-- What to work on --
Return exactly those lines of the material below that fall between the line holding "Open the Conversations menu" and the line holding "You are a computer-use agent. Viewport: 1244px", inclusive.

....

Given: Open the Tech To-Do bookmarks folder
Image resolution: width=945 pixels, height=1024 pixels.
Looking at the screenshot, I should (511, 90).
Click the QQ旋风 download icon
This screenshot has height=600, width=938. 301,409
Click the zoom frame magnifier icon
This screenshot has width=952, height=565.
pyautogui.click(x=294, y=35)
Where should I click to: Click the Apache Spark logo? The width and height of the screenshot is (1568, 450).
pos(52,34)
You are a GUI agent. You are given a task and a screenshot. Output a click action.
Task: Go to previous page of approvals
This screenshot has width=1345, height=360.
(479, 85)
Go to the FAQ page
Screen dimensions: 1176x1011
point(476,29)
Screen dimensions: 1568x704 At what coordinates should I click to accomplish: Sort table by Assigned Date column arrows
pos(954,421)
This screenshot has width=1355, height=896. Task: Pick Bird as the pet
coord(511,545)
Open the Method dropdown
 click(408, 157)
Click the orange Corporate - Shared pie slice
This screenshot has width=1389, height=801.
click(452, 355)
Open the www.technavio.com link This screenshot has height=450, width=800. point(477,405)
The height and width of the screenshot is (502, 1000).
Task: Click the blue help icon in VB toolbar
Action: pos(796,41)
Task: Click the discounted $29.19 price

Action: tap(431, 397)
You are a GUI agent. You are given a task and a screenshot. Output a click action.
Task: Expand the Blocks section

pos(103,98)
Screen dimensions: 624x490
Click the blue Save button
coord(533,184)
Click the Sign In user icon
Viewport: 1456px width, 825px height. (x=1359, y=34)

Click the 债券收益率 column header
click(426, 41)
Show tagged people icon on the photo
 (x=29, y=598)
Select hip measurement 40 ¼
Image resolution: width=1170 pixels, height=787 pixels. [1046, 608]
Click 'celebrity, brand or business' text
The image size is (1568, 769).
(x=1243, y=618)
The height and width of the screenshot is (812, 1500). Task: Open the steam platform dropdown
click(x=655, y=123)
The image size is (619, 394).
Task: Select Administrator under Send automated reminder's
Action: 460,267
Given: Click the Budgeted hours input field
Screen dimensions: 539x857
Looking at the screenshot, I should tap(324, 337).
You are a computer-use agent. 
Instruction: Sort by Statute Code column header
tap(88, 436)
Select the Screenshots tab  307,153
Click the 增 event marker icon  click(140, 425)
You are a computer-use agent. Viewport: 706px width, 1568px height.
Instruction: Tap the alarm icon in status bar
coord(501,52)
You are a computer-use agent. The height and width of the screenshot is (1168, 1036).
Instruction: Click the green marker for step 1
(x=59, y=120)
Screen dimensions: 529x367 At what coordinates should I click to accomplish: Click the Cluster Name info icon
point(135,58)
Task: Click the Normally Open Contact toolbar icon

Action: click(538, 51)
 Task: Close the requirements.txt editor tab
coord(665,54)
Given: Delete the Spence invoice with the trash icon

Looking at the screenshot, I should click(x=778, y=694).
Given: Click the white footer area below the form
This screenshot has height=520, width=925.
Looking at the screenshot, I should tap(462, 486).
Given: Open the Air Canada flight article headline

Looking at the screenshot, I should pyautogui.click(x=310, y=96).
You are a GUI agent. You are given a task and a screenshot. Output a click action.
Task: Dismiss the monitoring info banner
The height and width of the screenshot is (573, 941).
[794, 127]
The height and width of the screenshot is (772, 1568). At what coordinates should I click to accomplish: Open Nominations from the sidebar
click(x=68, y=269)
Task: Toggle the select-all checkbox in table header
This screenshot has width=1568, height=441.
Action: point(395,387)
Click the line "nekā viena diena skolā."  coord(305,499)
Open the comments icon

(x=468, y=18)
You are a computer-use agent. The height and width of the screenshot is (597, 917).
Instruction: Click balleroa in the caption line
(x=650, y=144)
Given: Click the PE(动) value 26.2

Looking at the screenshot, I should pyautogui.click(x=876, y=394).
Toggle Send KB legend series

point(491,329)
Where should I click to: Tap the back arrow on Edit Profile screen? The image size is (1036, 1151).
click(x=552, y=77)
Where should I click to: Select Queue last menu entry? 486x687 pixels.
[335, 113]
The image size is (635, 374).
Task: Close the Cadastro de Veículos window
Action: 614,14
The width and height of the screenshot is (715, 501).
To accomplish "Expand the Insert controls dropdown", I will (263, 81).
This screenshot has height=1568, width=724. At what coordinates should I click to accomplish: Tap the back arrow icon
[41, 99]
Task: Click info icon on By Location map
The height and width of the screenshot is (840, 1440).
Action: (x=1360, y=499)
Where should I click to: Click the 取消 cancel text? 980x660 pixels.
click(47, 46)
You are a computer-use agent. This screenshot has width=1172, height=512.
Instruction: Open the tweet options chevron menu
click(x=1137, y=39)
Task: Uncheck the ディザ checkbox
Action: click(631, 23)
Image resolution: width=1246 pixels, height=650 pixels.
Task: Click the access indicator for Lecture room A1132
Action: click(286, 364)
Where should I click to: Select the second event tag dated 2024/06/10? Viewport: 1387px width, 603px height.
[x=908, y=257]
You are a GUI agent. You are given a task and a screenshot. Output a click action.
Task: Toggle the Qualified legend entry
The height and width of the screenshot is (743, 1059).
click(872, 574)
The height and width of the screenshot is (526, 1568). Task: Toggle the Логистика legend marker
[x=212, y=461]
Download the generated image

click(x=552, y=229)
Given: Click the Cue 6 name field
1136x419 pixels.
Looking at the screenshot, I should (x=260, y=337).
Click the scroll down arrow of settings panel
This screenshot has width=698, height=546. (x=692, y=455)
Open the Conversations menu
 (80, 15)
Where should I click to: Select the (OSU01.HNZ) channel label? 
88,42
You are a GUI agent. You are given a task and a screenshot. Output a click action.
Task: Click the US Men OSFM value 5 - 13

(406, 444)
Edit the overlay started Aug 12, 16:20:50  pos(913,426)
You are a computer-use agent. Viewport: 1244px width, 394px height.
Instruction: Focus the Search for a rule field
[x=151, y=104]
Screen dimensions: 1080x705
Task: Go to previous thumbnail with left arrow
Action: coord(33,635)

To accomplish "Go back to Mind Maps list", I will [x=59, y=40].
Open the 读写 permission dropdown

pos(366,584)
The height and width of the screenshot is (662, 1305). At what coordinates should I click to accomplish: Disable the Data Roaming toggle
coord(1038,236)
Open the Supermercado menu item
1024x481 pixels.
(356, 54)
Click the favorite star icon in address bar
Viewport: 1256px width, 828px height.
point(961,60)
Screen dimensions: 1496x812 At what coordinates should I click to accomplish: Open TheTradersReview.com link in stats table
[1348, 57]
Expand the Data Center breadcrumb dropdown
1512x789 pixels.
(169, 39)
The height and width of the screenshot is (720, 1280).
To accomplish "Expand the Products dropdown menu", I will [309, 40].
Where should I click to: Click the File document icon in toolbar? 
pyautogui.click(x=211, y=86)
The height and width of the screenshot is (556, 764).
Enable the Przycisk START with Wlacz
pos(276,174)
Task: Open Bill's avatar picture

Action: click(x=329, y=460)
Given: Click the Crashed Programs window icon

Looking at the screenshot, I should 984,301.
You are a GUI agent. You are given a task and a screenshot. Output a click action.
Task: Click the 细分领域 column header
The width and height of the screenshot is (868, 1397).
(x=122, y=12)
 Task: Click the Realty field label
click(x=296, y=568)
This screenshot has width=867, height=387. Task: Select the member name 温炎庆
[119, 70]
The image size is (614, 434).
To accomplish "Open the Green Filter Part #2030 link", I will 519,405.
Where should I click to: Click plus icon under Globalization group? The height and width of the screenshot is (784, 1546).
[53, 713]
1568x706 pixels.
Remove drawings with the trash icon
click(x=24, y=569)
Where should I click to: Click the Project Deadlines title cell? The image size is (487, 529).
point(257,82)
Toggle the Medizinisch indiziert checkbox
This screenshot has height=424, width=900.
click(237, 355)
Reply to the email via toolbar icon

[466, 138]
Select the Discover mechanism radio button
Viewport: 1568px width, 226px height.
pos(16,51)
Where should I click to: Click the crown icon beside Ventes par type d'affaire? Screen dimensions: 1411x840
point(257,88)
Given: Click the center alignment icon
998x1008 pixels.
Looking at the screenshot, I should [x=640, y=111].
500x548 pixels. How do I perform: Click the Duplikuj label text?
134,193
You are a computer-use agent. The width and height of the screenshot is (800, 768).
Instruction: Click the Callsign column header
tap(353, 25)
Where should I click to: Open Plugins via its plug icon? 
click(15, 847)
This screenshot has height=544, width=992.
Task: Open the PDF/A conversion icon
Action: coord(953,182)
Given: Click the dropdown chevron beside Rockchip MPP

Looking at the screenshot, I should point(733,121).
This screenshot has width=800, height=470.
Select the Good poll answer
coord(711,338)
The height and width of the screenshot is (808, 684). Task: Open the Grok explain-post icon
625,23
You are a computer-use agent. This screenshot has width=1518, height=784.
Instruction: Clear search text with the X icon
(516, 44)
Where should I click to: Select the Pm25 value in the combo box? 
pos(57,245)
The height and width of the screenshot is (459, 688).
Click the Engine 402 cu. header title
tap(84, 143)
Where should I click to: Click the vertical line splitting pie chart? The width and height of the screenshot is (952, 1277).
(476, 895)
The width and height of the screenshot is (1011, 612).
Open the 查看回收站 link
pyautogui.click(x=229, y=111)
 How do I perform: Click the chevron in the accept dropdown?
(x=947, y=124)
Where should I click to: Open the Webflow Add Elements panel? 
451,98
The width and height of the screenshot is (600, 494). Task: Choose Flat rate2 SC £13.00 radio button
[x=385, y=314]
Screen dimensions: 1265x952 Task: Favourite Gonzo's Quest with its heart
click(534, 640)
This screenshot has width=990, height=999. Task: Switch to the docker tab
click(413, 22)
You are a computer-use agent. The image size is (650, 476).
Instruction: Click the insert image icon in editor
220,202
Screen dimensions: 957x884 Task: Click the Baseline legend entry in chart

....

-- Solution for this problem --
Open the Conversations menu
 (80, 15)
Where should I click to: Select the (OSU01.HNZ) channel label? 
88,42
You are a GUI agent. You are given a task and a screenshot. Output a click action.
Task: Click the US Men OSFM value 5 - 13

(406, 444)
Edit the overlay started Aug 12, 16:20:50  pos(913,426)
You are a computer-use agent. Viewport: 1244px width, 394px height.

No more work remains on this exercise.